}

Friday, November 20, 2009

I'm wide awake, it's morning

*This was actually supposed to have been posted last night.*


***

Just had a haircut. Again.

I don't think it has been three months since I last got my hair cut. Oh well, now I want my hair short. I actually still want it a little shorter than it is now.


Had a very interesting morning. And because of that, I shall tell the story in my blog. Just so I remember this day.

Woke up from a dream, more like a nightmare, really. I swore to myself that I shall stop hoping and dreaming of that same guy that I have wished for for three years already. And I was true to my word. Of course he still comes by my thoughts, but I don't really think of him "think of him". It just kind of passes by, like a very brief moment. Anyway, about the dream. Well it's kind of fun really, cause like I told a few of my friends, it was kind of like a show on television, with all the action and the drama. I just recall that I went someplace where the guy was, then there were bad guys. Then all of a sudden we were running. I don't know why I was just with him. But I just know that I was running with him, kind of like I was helping him. I think we were going to see the bad guys, though he doesn't know that yet. Anyway, the dream ends while we were running I think, or that's just all that I recall. It was really weird cause when I was starting to realize that it was a dream and feel like I was waking up, I kept closing my eyes real tight cause I didn't want to wake up. I wanted to still be in the dream. Though I call it a nightmare, it was kind of a nice dream, really. And also, one thing that I didn't really forget was a part in the dream where I touched the guy, like really held his hands. And the dream felt like it was really real and that I was there. And well the weirdest part, I actually woke up feeling very tired. My upper body ached and so did my legs.

AND THEN... and this is a really big AND THEN...

I go online and guess what? The guy, that I dreamt about, left me an offline message. I was really, really surprised. But there was also a part of me that wasn't, cause for some reason when I woke up from the dream, I had a feeling that he would message me, that I would get to talk to him. And so that's what happened. I replied to his message and he was still online. We talked, but only for a bit. Like I always say, our conversation goes nowhere.

So after a few messages here and there I stopped replying. Then he messages back saying something really conceited, and I just stopped replying. I don't really know if he's trying to say something, and why he said those things. So I just ignored him. I was also kind of surprised with myself 'cause I didn't think that I would react the way I did. 'Cause knowing me, I would've really made a huge deal of what happened. If they were coincidences or not. But well, I just don't like to think so much of it anymore. I guess I just got so tired of it all. So I guess I didn't think about it that much the whole day. I just thought about it again when I was writing this entry. Although it would be really cool if that dream continues. I would really love that. =)

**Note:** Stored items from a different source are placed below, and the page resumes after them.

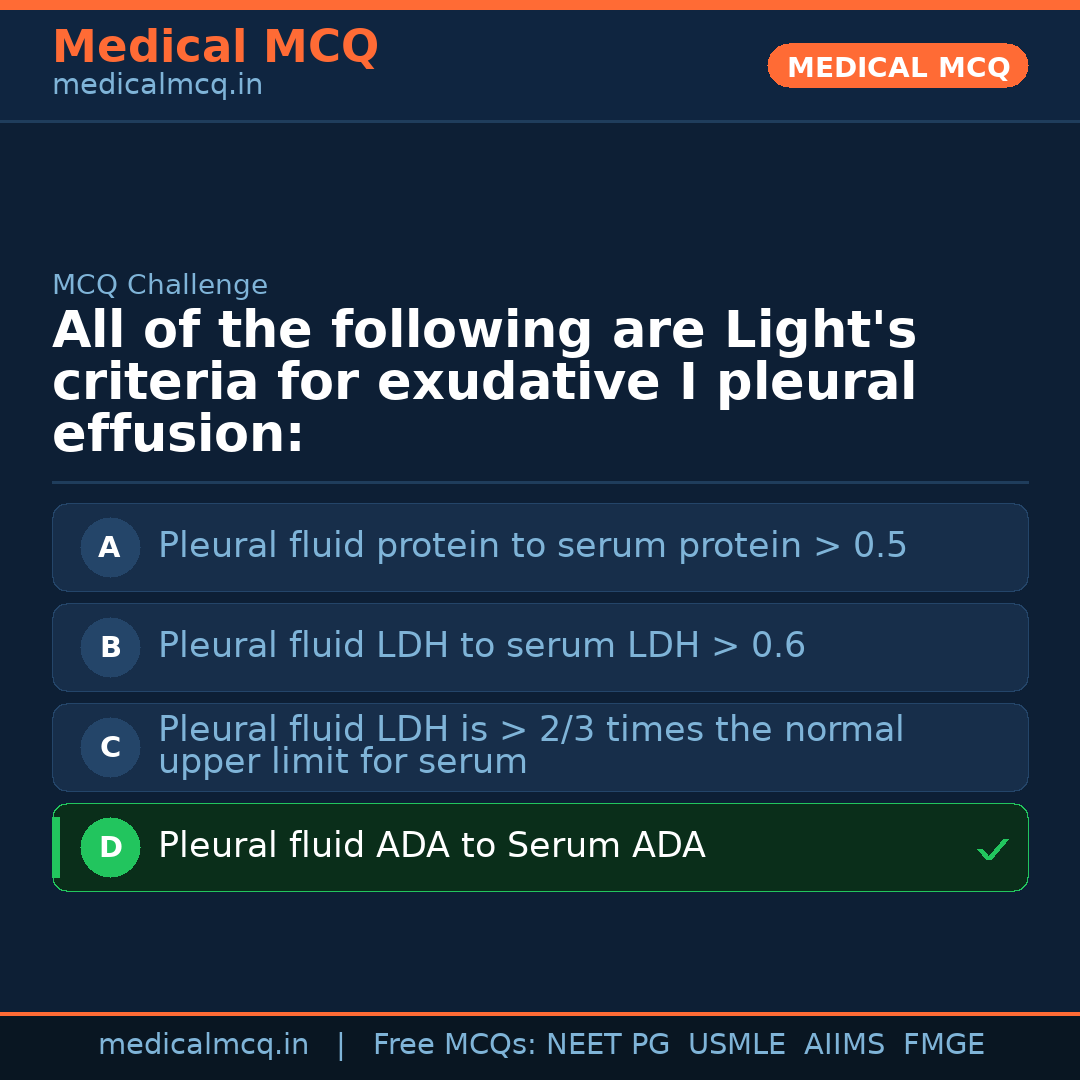Screen dimensions: 1080x1080
Task: Click FMGE in the footer
Action: click(x=943, y=1045)
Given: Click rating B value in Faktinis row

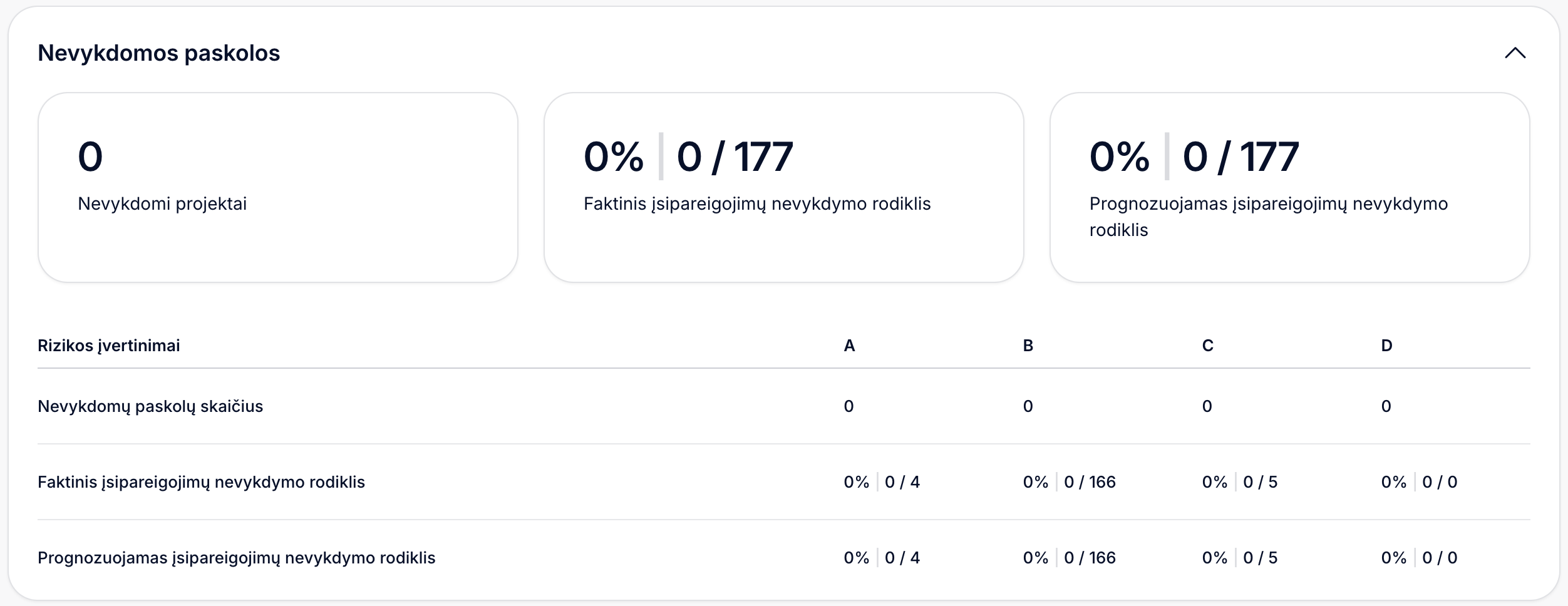Looking at the screenshot, I should 1069,482.
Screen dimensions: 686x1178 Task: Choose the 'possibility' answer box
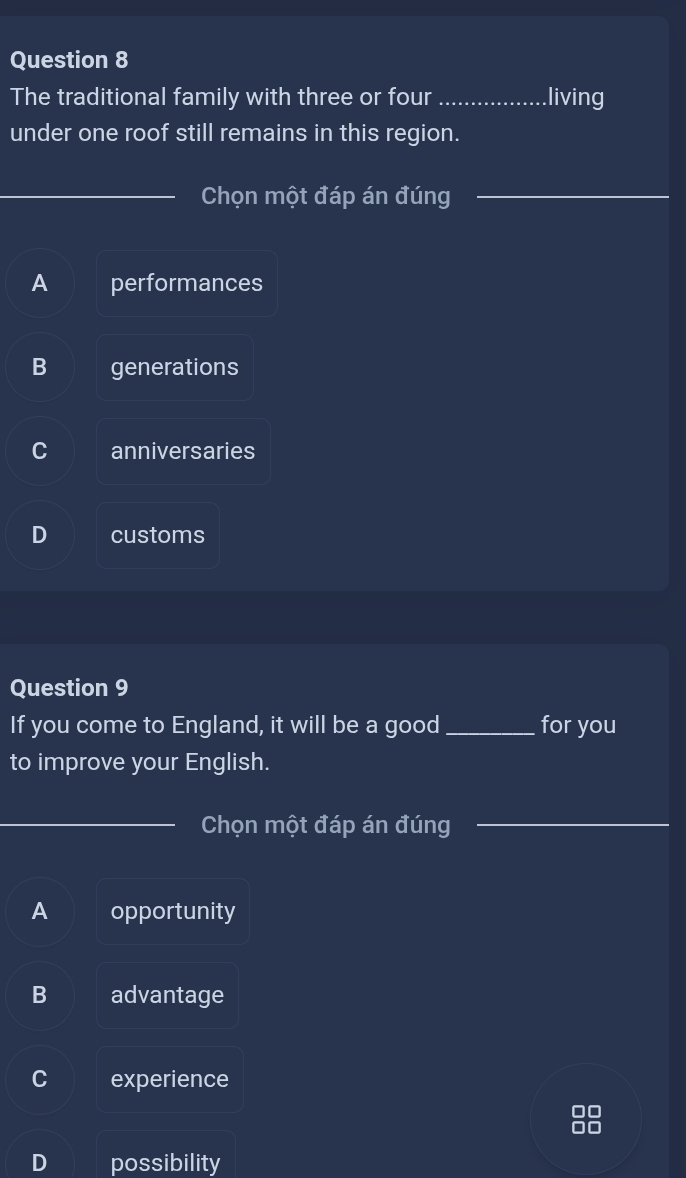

Oh well, so that's my morning. Really weird, but kind of interesting. It was a fun day. Alhough it rained most of the day. But still, I'm going to bed happy today. =)

Wednesday, November 18, 2009

Don't dream it's over

My keyboard just arrived!


SO HAPPY! =)


Tuesday, November 17, 2009

Fall On Me

Listening to Monster's Riot.

Requested some songs through Facebook.

Heard one of the songs I requested.

Such a wonderful moment. =)


Hahaha, well it's my first time (I think) to request anything on air. Sooo exciting. I really thought I won't get to hear any of my songs 'cause I mostly requested OPM (Original Pilipino Music), and they weren't playing any OPM. Also, some of the requests which came after mine were already being played. And being the anxious (and jealous) person that I am, I kinda lost hope already. So it was really, REALLY exciting when the song came on. =)) Plus, DJ Gelli pronounced my name correctly so that was another great thing. =) I love her already! She's beautiful too!

Obviously Im so hyped up by this. So here's to a wonderful night!

PS:
She mentioned my name again! Hahaha 'cause I said that I got so excited the first time. =)) For that, I shall try to tune in everyday.



Sunday, November 15, 2009

The search for something more

Just raked autumn leaves from the front yard. FUN. =)

Why is it there's nothing to do online anymore? I used to have days when I would be online almost 24/7. But now, it's like there's nothing to do. Well maybe that's really how it is, and I just hadn't noticed before now.

I like Taylor Swift. I really do. But if all this press about her doesn't stop or just even lessen soon, I think I'm gonna end up disliking her. Too bad, 'cause I really do like her. I think she's very talented and beautiful; and maybe even really nice too. Sure, there are a lot of greater singers than her out there, but I love her songs. I just can't stand all the attention she's getting. I'm happy for her though, really. The awards, all the recognition she's getting, she deserves it. But I just don't like things getting too hyped up. And I think that's what's happening now. Everyday there's some article about her. Every few hours I hear one of her songs on the radio. Like I said, I do like her and her songs, but there comes a point when you just get tired of it all. So I really hope that this Taylor Swift mania subsides, if even just a little. I don't want her to end up like Britney Spears after all. I just want to go through days without seeing her face on the newspaper or tabloids, or hearing a song of hers on the radio.

Am I really that self-centered? Oh well, maybe I am.